> **EXERCISE REQUIREMENTS**
Repeat each of the items below word for word, but leave out the pictures.

┌─ DATA ENTRIES

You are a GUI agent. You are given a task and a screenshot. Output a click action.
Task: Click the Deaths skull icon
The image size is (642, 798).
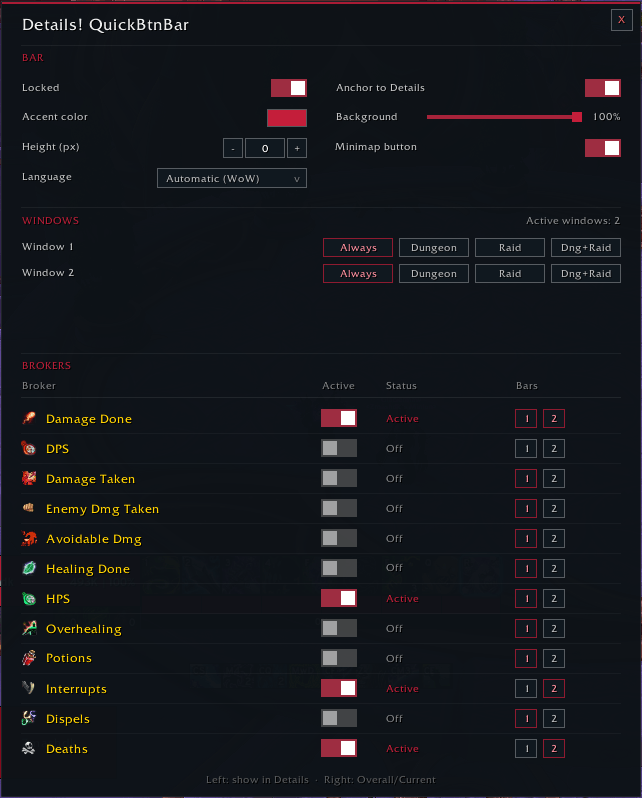(x=29, y=748)
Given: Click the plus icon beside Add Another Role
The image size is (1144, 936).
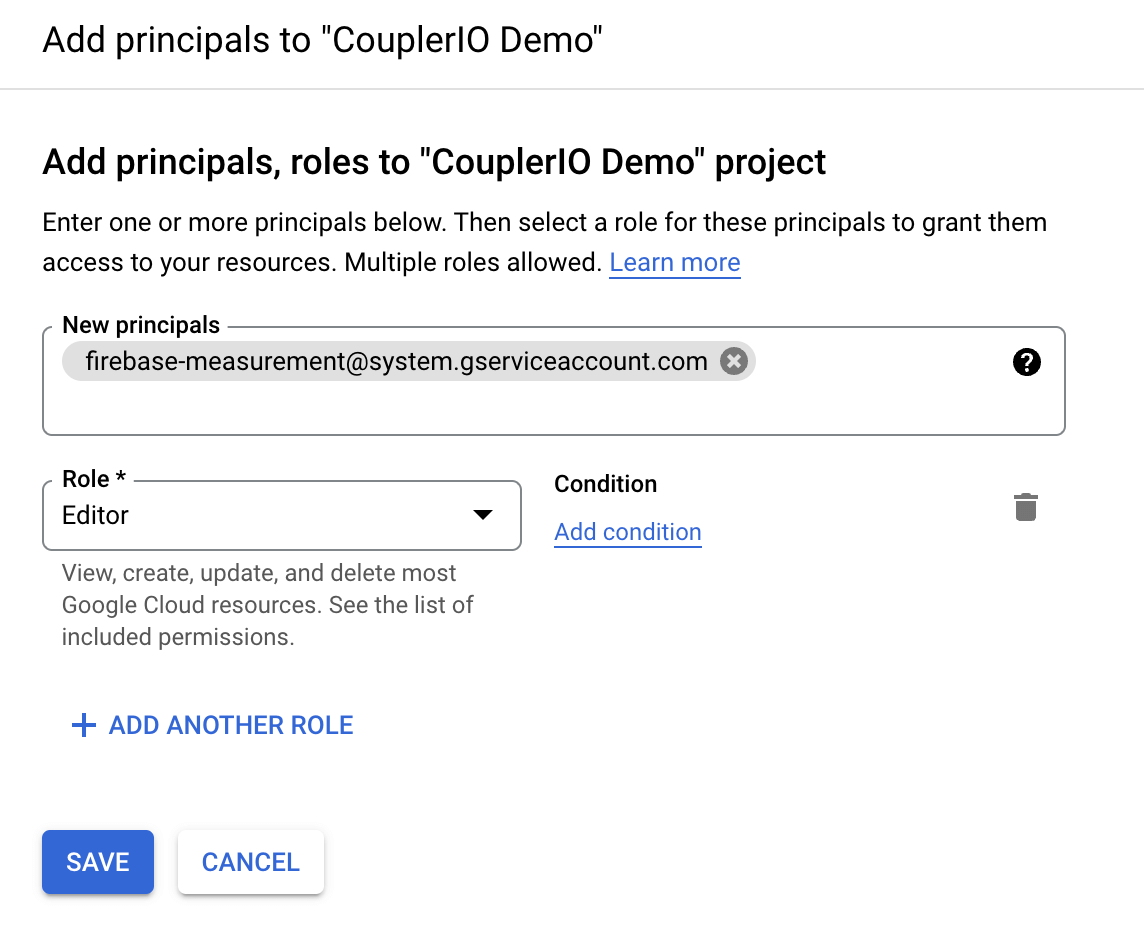Looking at the screenshot, I should click(84, 725).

└─

> **SOLUTION FOR THIS EXERCISE**
You are a GUI agent. You are given a task and a screenshot. Output a click action.
Task: Click the Deaths skull icon
The image size is (642, 798).
(x=29, y=748)
Given: Click the plus icon beside Add Another Role
The image size is (1144, 936).
Looking at the screenshot, I should click(84, 725).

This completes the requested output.